Note: Output: user_id spent 1 1400 The three user totals are 1400, 400 and 300; their average is about 700. Only user 1’s 1400 beats it. Written as nested subqueries this would be hard to follow — as named CTEs it reads like three plain sentences.
Recursive CTEs — walking a hierarchy
A recursive CTE is a special form that can refer to itself, letting it walk tree-shaped data — a category with sub-categories, an employee’s chain of managers, a folder of sub-folders. It is the one clean way to follow such links to any depth. Suppose a categories table where each row has a parent_id pointing to its parent category (top-level categories have NULL):
WITH RECURSIVE category_tree AS (
SELECT id, name, parent_id, 1 AS depth
FROM categories
WHERE parent_id IS NULL
UNION ALL
SELECT c.id, c.name, c.parent_id, t.depth + 1
FROM categories AS c
INNER JOIN category_tree AS t ON c.parent_id = t.id
)
SELECT id, name, depth FROM category_tree ORDER BY depth, id;A recursive CTE has two halves joined by UNION ALL. The first part (the *anchor*) selects the starting rows — here the top-level categories where parent_id IS NULL, marked depth 1. The second part (the *recursive* member) joins the categories table back to the CTE itself (category_tree), finding the children of rows already collected and adding 1 to their depth. MySQL repeats that second part — children, then grandchildren — until no new rows are found, then stops. WITH RECURSIVE is required to allow the self-reference.
Note: Output (sample): id name depth 1 Electronics 1 2 Clothing 1 3 Phones 2 4 Laptops 2 5 Smartphones 3 The query started at the top-level categories (depth 1), then found their children (Phones, Laptops at depth 2), then the children of those (Smartphones at depth 3) — following the tree down as far as it goes. This is how you list a whole category hierarchy or an org chart in one query.
Watch out: A recursive CTE that never stops finding new rows would loop forever, so MySQL applies a safety limit (cte_max_recursion_depth, default 1000). If you hit it, your data probably has a cycle (A is a child of B which is a child of A) — fix the data or add a depth condition.

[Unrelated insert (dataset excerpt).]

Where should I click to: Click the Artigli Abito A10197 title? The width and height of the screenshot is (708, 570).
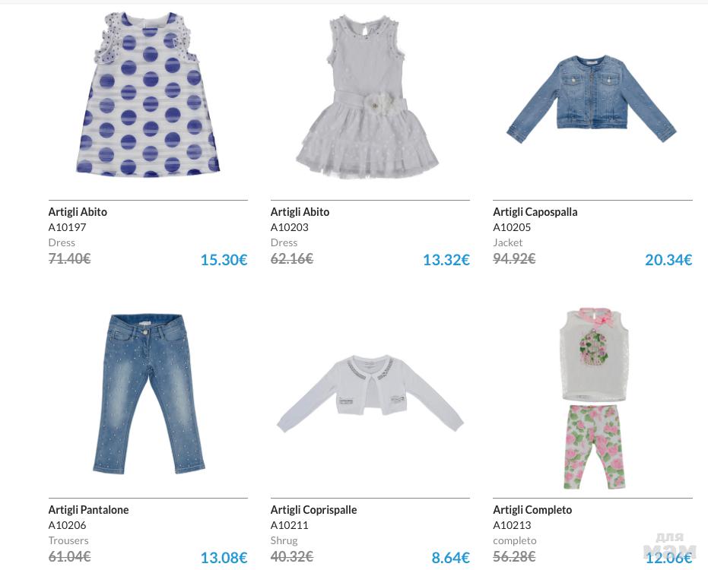pos(78,212)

Tip: Use a plain CTE to name and reuse a sub-result and make multi-step queries readable; reach for a RECURSIVE CTE only when you must walk hierarchical or tree-shaped data. A CTE and a derived table do the same job — prefer the CTE when the query has several stages, because the named, top-down form is far easier to read and maintain.
Q. What does a CTE (the WITH clause) give you compared with deeply nested subqueries?
✍️ Practice
- Rewrite a derived-table query from the subqueries lesson as a
WITHCTE and confirm it returns the same result. - Chain two CTEs: one that summarises, and one that uses the first’s result.
🏠 Homework
- Build a small
categoriestable with aparent_idcolumn and write a recursive CTE that lists every category with its depth in the tree.